* **REQUIREMENT**
Duplicate the rows verbatim, from the line containing "Where should I" through the line containing "Action: 179,180", including both of those lines. Leave the pictures out of your answer.

* **EXTRACTED DATA**
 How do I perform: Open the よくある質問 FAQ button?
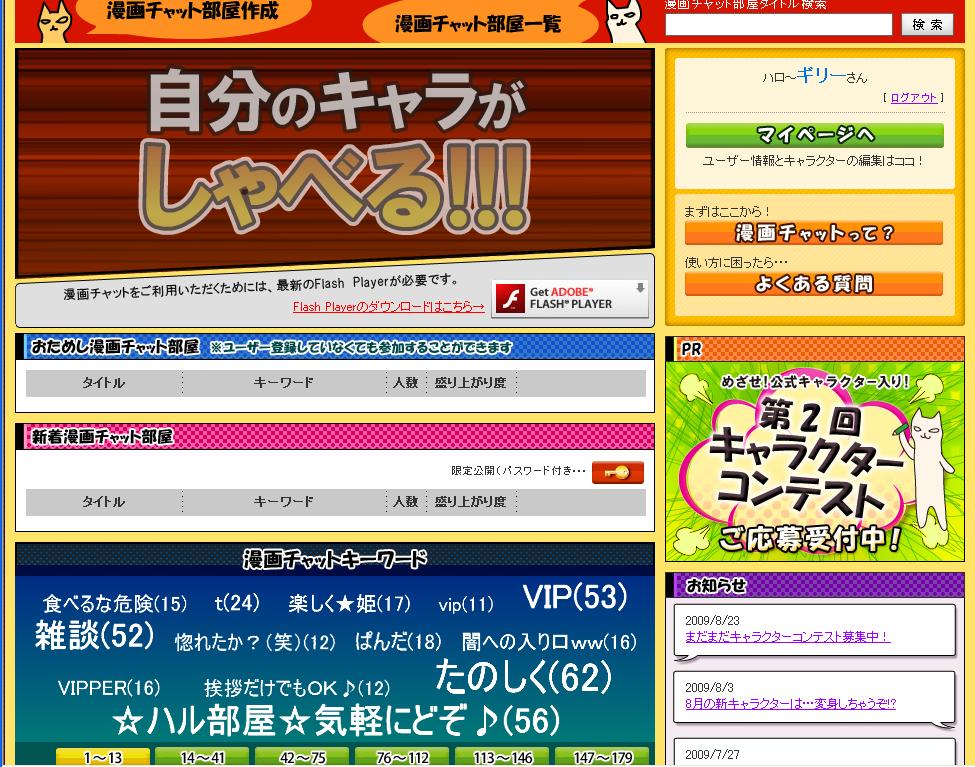(x=814, y=284)
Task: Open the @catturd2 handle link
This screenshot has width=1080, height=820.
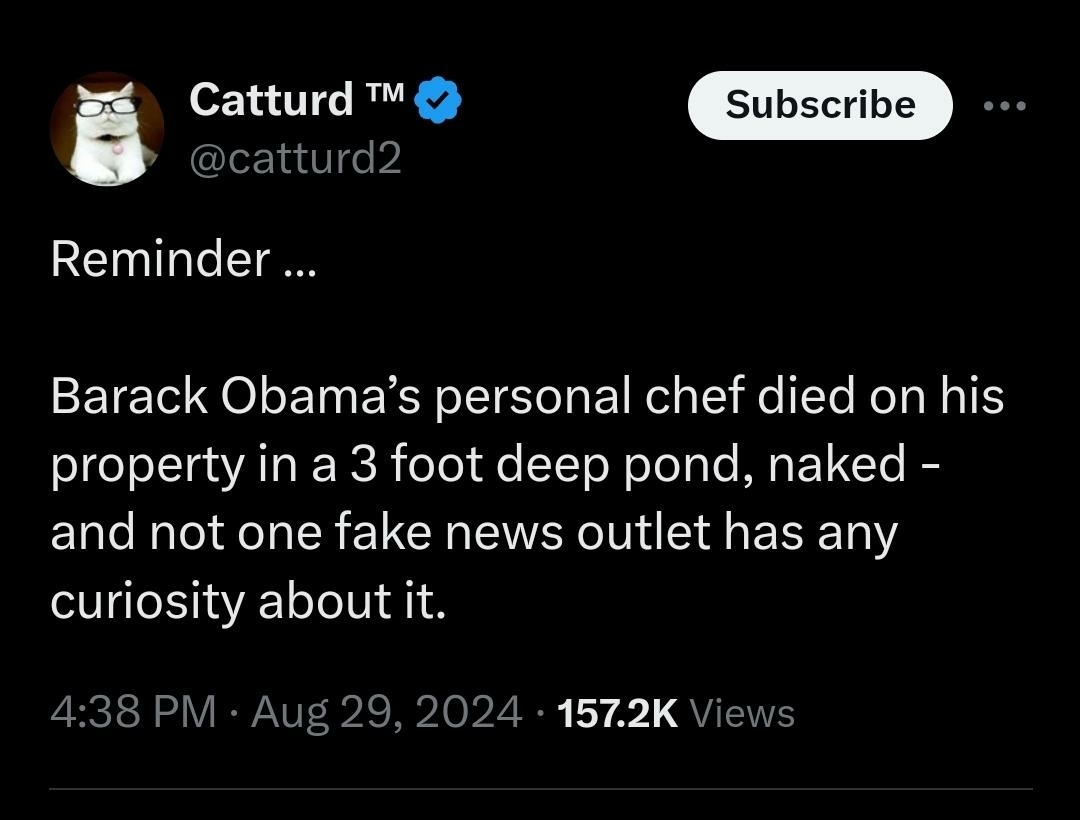Action: pyautogui.click(x=295, y=157)
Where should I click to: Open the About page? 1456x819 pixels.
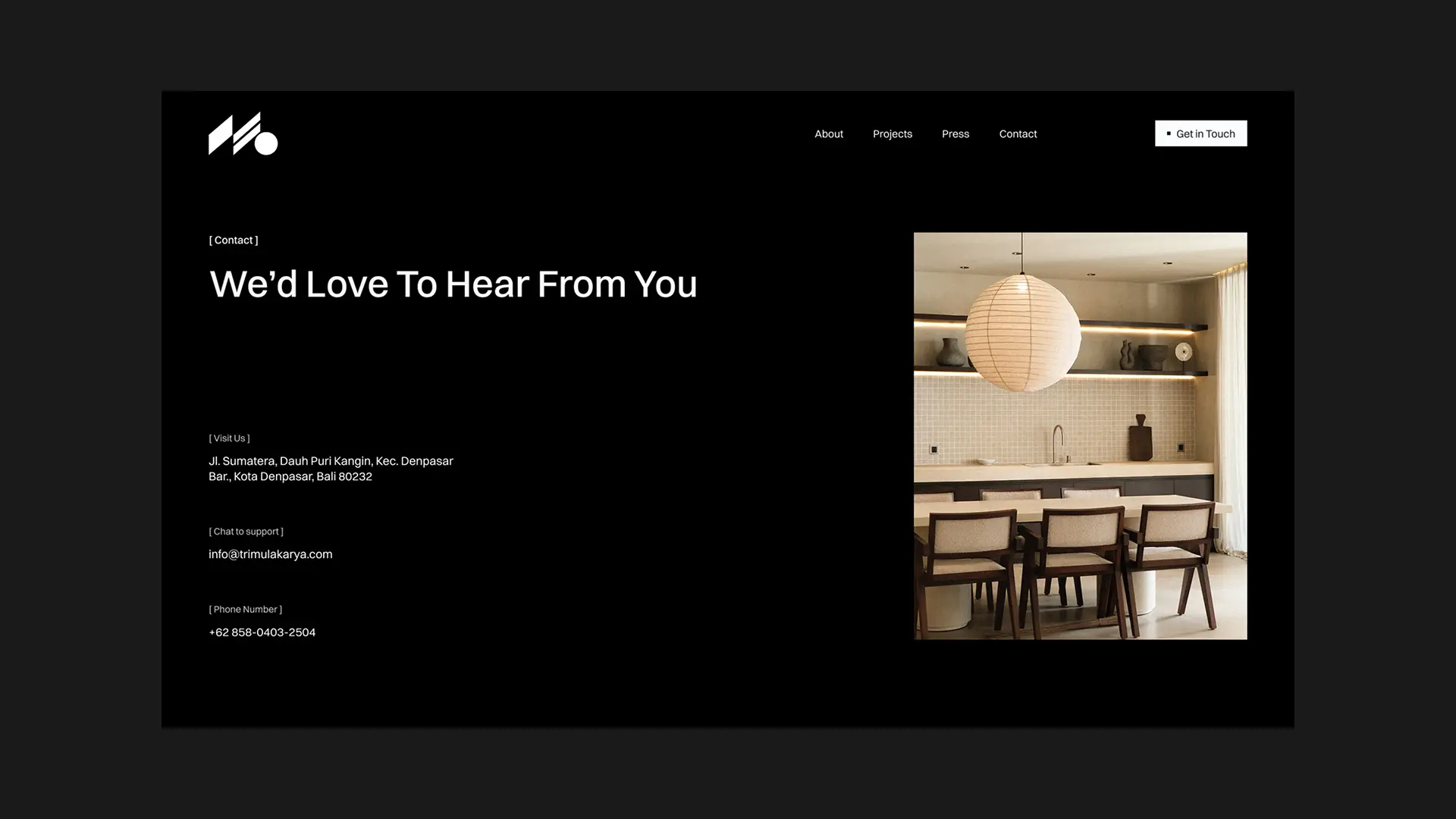pos(829,133)
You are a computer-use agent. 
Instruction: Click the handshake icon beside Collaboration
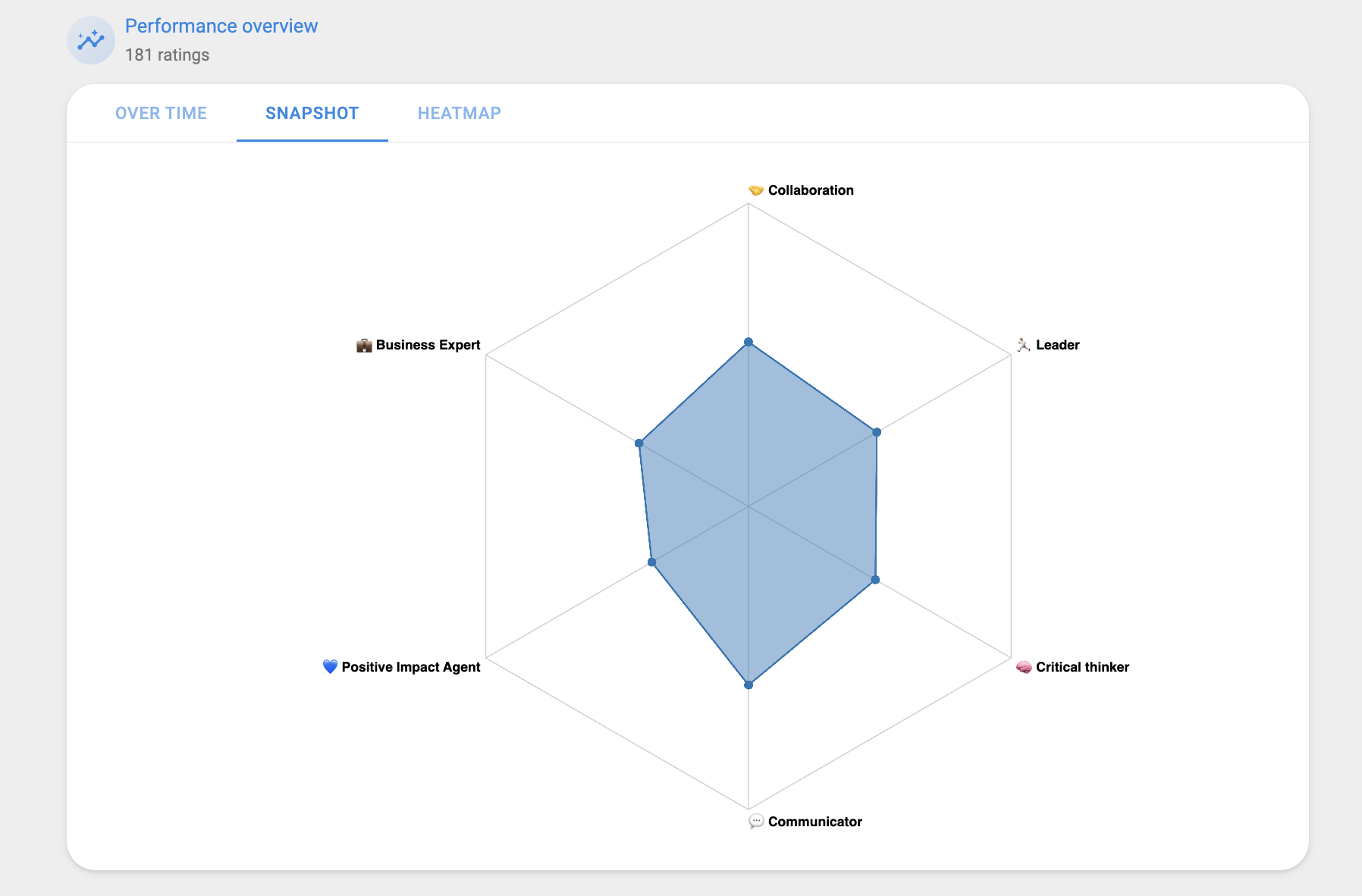[x=755, y=190]
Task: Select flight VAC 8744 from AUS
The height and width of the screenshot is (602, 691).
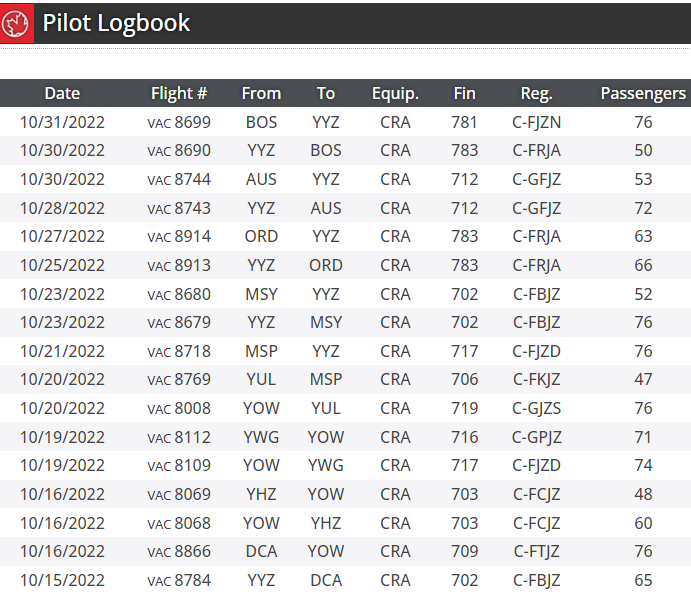Action: 179,180
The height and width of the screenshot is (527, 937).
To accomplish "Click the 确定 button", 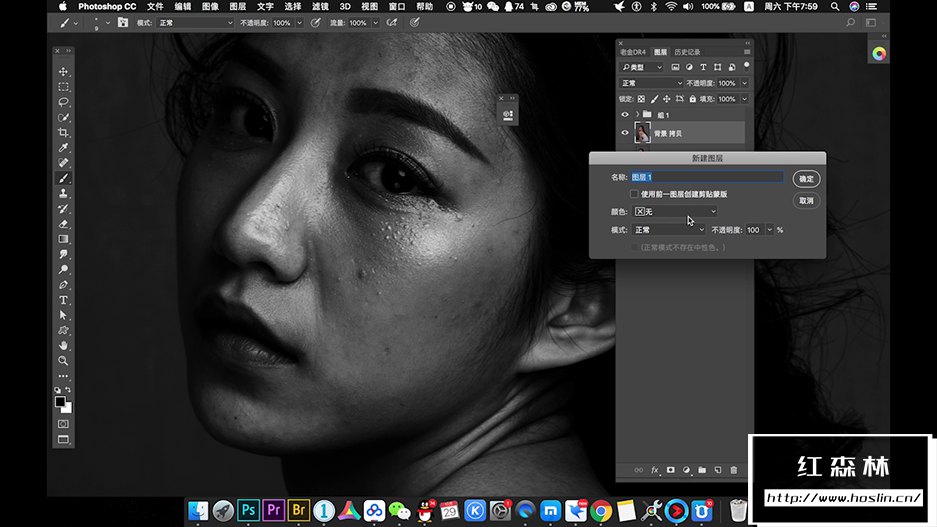I will point(806,179).
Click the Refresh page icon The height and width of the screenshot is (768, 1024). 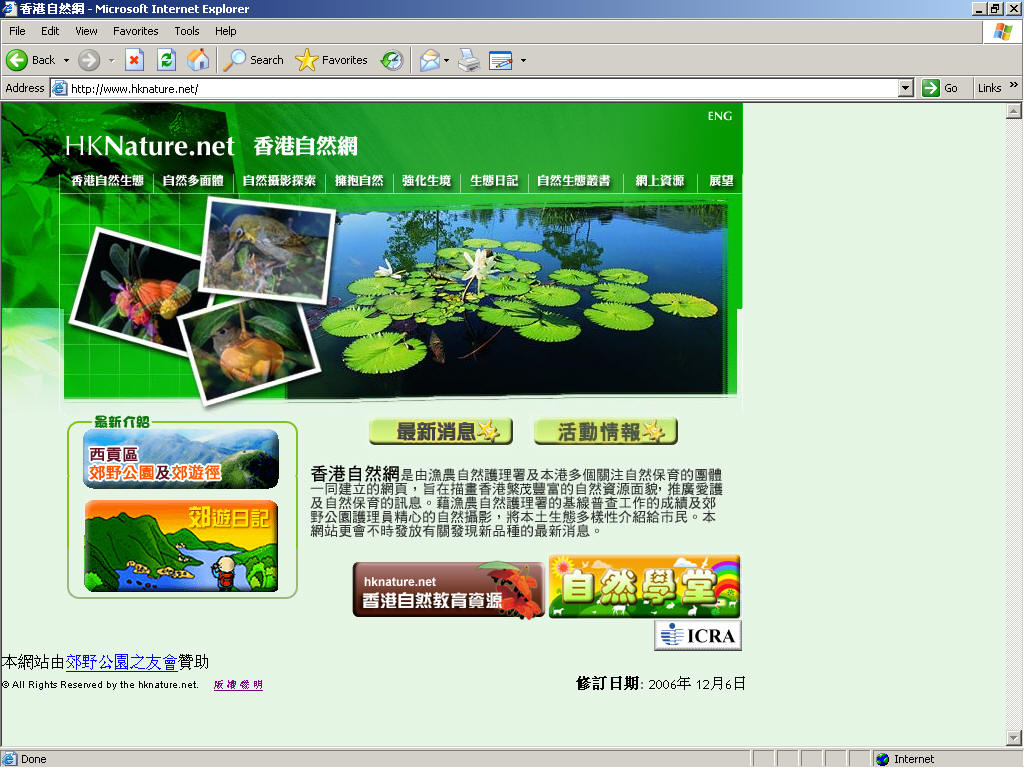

* **EXERCISE RESPONSE**
Where should I click to: Open the About page? 1456x819 pixels.
pos(829,133)
You are a computer-use agent. 
Instruction: Click the handshake icon beside Collaboration
[x=755, y=190]
Task: Select flight VAC 8744 from AUS
The height and width of the screenshot is (602, 691).
Action: 179,180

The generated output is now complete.